About halfway through a great book, Fooled by Randomness – The Hidden Role of Chance in the Markets and Life. by Nassim Nicholas Taleb.
He makes the interesting point that if your success is from a random event or ‘luck,’ then you are vulnerable to losing it by a random event. He then goes on to show how most things are indeed random and ‘lucky’ with considerable justification. Which includes most business people, and most of Wall Street.
But then of course, everyone, including myself, have a puerile instinct to believe that we are special, and our decisions of course are brilliant and the real reason for our success.
Things that aren’t the result of luck are something like a dentist – they have learned a trade, have educated themselves in a skill, which can’t be learned by reading a book.
One of the examples he gives is 10,000 investment managers. Each has a 50% chance of making $10,000 and 50% chance a $10,000 loss. At the end of each year, all the managers who lost money are fired. After the first year, 5000 are fired, and so on each year, 2500 the next, 1250 the next, 625 and then 312 after 5 years.
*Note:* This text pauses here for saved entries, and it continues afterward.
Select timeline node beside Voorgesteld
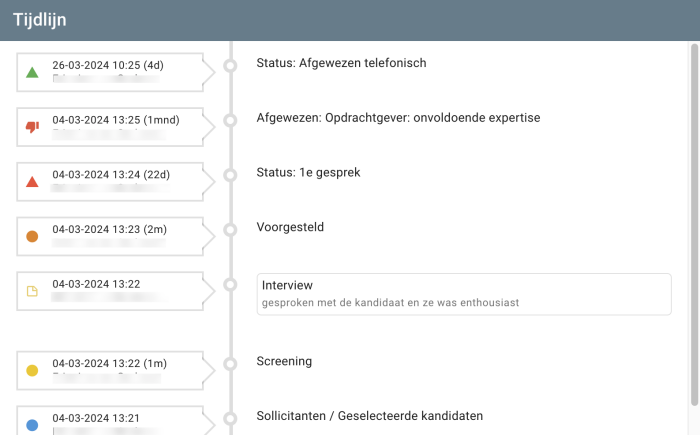[230, 229]
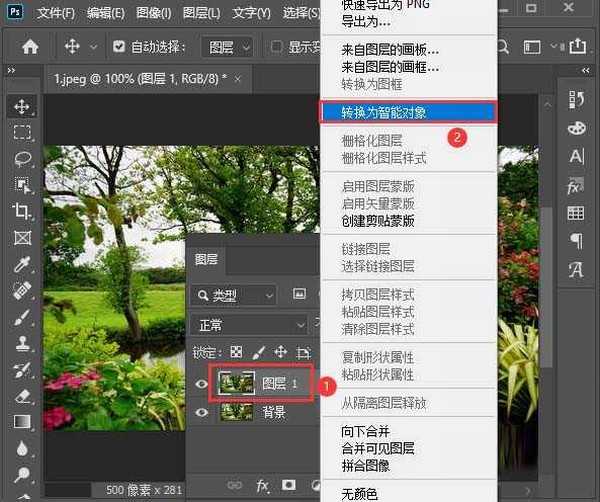The width and height of the screenshot is (600, 502).
Task: Click the 图层 1 layer thumbnail
Action: point(237,384)
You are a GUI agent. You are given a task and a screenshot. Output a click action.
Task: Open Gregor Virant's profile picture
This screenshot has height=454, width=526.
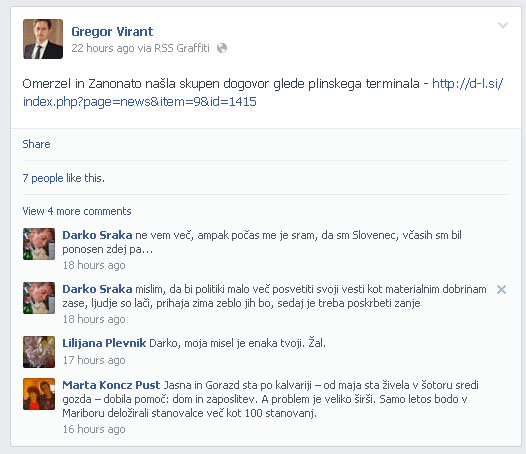pos(43,39)
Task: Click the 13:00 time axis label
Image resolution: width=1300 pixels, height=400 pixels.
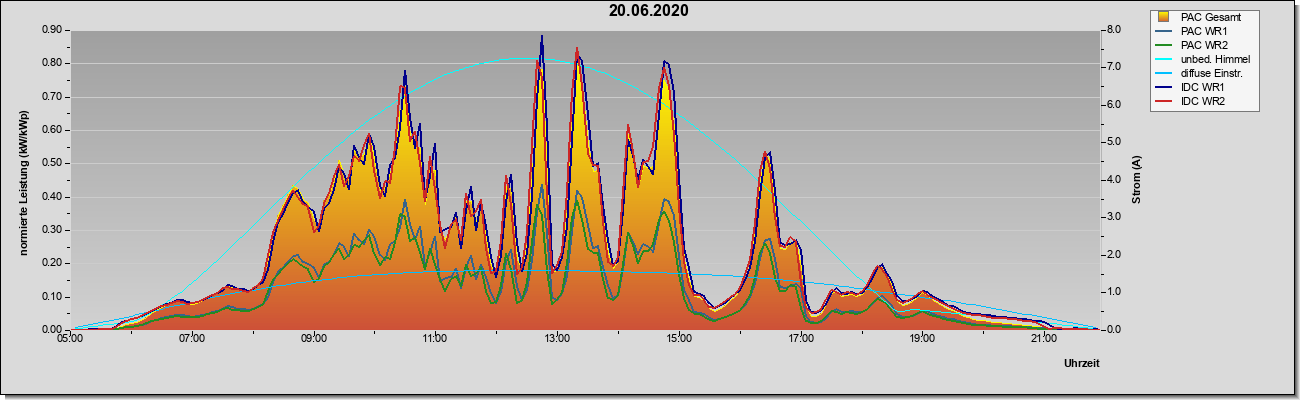Action: [x=557, y=339]
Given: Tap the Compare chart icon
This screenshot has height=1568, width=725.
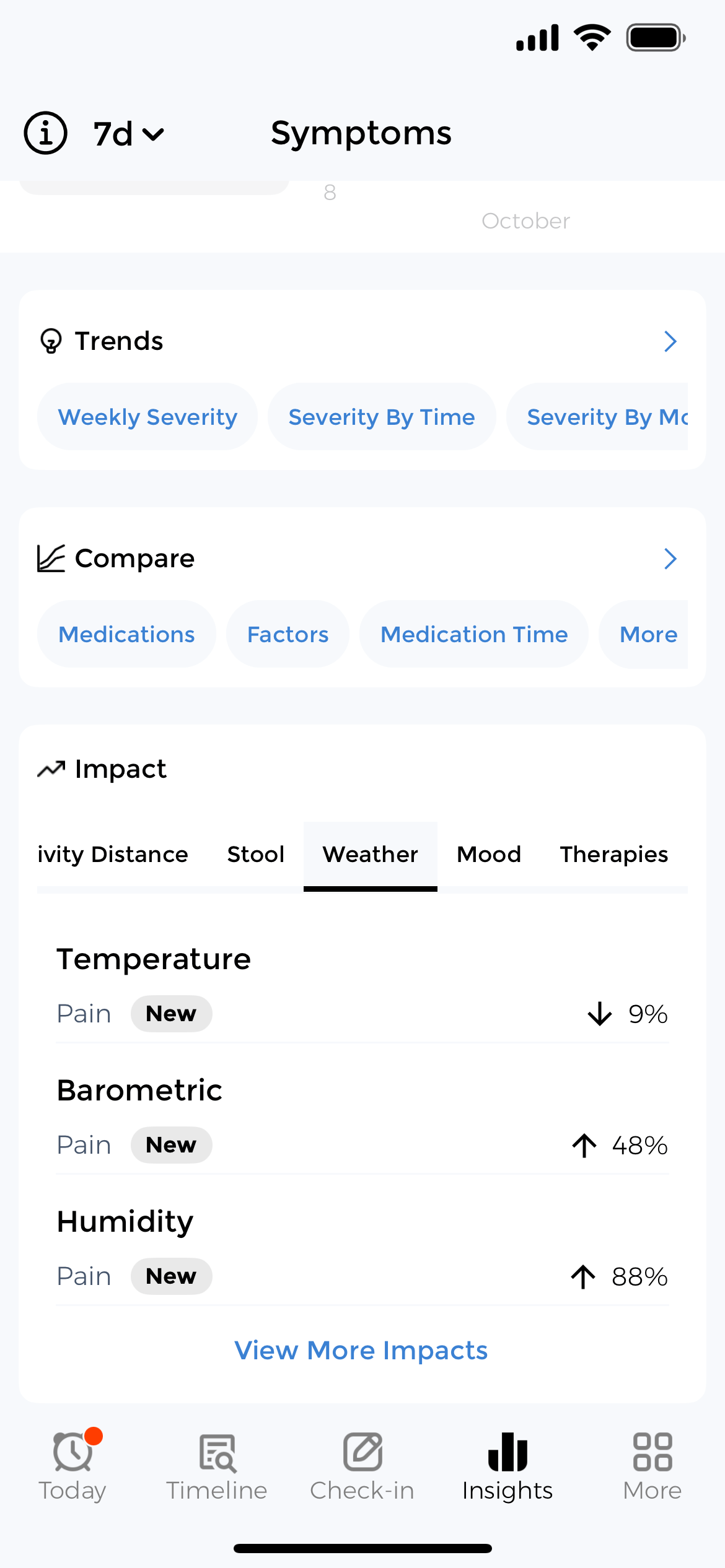Looking at the screenshot, I should pos(51,559).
Surprisingly, just with a 50/50 chance over 300 investment managers have a ‘track record’ of making money for 5 years. The kicker is that year number 6 is no different to any other year – the remaining 312 still only have a 50% chance of making money – their ‘track record’ is of no consequence.
Which is really another way of saying, life is a long-term thing – over time, life will deliver all possible outcomes. So if someone is ‘successful’ it generally refers to today or this year, rather than a long-term view, which changes everything completely, and far fewer people qualify as ‘successful.’
Further, given a hugely elevated random element and longer time frame, one of the fundamental assumptions of success requires a second look, namely that asset values will continue to increase in the future at the same rate as they have in the past, (oh, ask Lehman Brothers or Merril Lynch) which seems increasingly dubious.
All in all a fascinating read! And I will have to revise my earlier post regarding the 10,000 hour rule be be really successful.